Of course, military and entitlements need to be addressed as well but reducing
healthcare costs is obviously a priority of his as is reducing military
spending.

Maybe you should just vote democrat.

------
cincinnatus12
The argument that the EC is there to the avoid a deadlock situation is quite
inaccurate. In fact, given there are only 538 EC votes to distribute, the
likelihood of a tie (269-269) is much, much higher than the likelihood of a
tie in the popular vote (where in 2008 both candidates received > 50 million
votes). Nate Silver's 538 blog estimates the current chances of a EC
"deadlock" at 0.2% -- small, yes, but not so small as to ignore the
possibility entirely.

The "solution" under this scenario? If the election doesn't produce a
candidate with 270 or more electoral college votes, the race gets decided by
the House of Representatives. Can you imagine the reaction if Obama won the
popular vote, but only received 269 EC votes and then the (Republican) House
awarded the election to Romney?

There is precedent for this, of course. The 1824 election saw Andrew Jackson
getting a plurality in both the popular vote and the Electoral College, but
not a majority in either. Ultimately, a Congress hostile to Jackson would
award to the Presidency to his arch-rival, John Quincy Adams.
[http://en.wikipedia.org/wiki/United_States_presidential_elec...](http://en.wikipedia.org/wiki/United_States_presidential_election,_1824)

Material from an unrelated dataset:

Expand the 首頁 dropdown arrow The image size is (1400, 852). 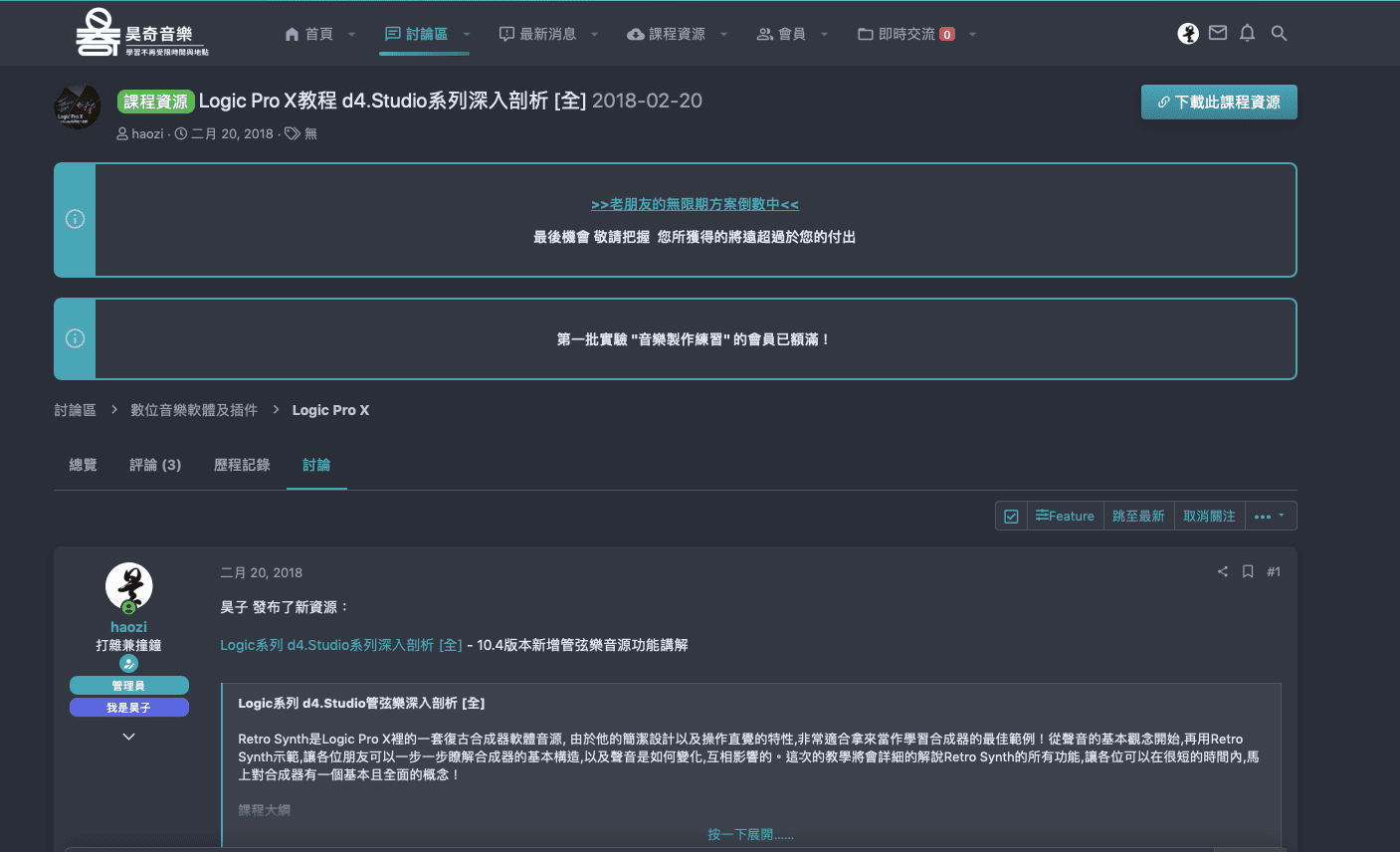351,34
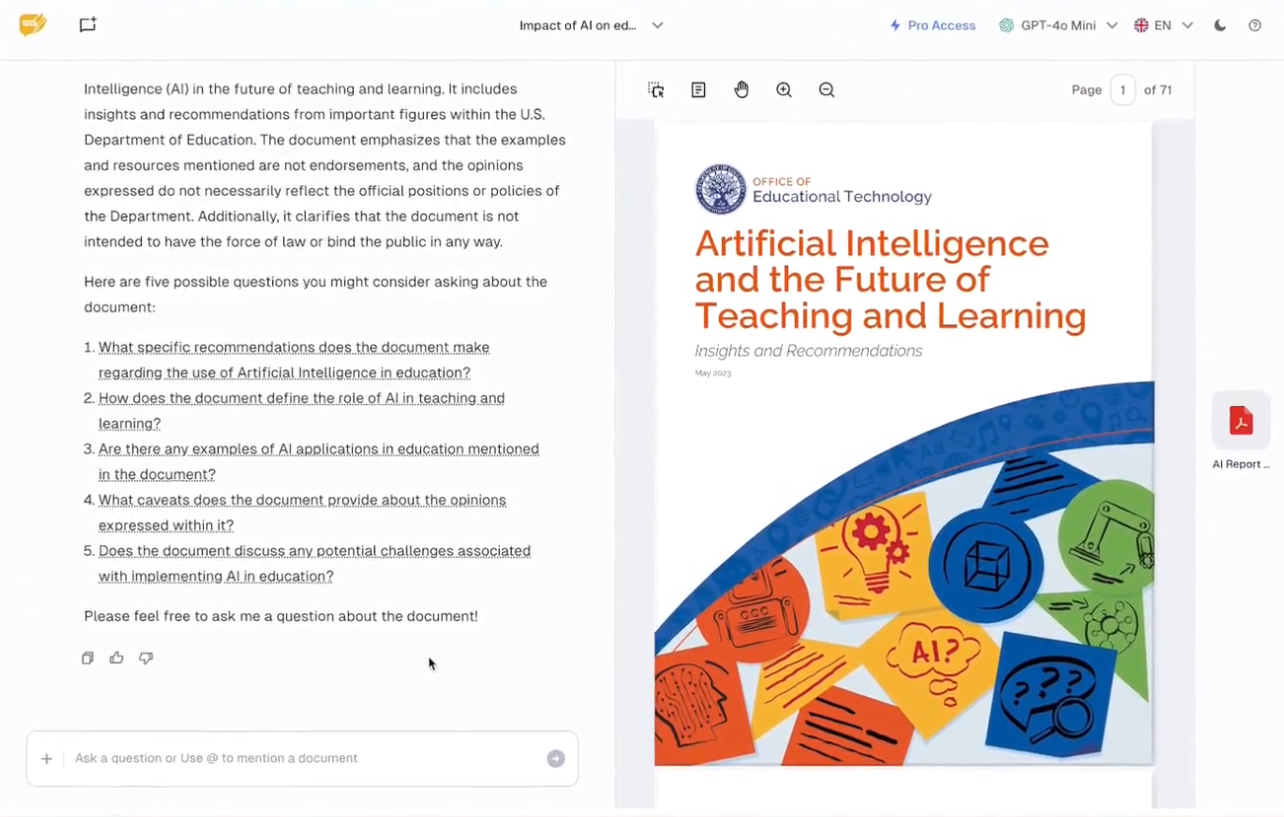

In terms of worrying about deadlock, a simple popular vote total is far
superior than any permutation of the Electoral College.

------
tomasien
I think this is a great way to explain to someone who's not intimately
familiar with electoral politics why people think Obama is going to win
despite razor thing polls. Predictions mean nothing of course but:

If Obama wins Florida, Romney has exactly 1 path to victory: winning every
other swing state. If Obama wins Ohio, Romney has only 11 ways to win. If
Obama loses Florida, Virginia, NC, and Ohio he could still potentially win if
he wins the rest of the swing states, all of which he's slightly ahead in in
recent polling.

Election day will be interesting, but that's what makes it hard to pundits to
predict a Romney victory.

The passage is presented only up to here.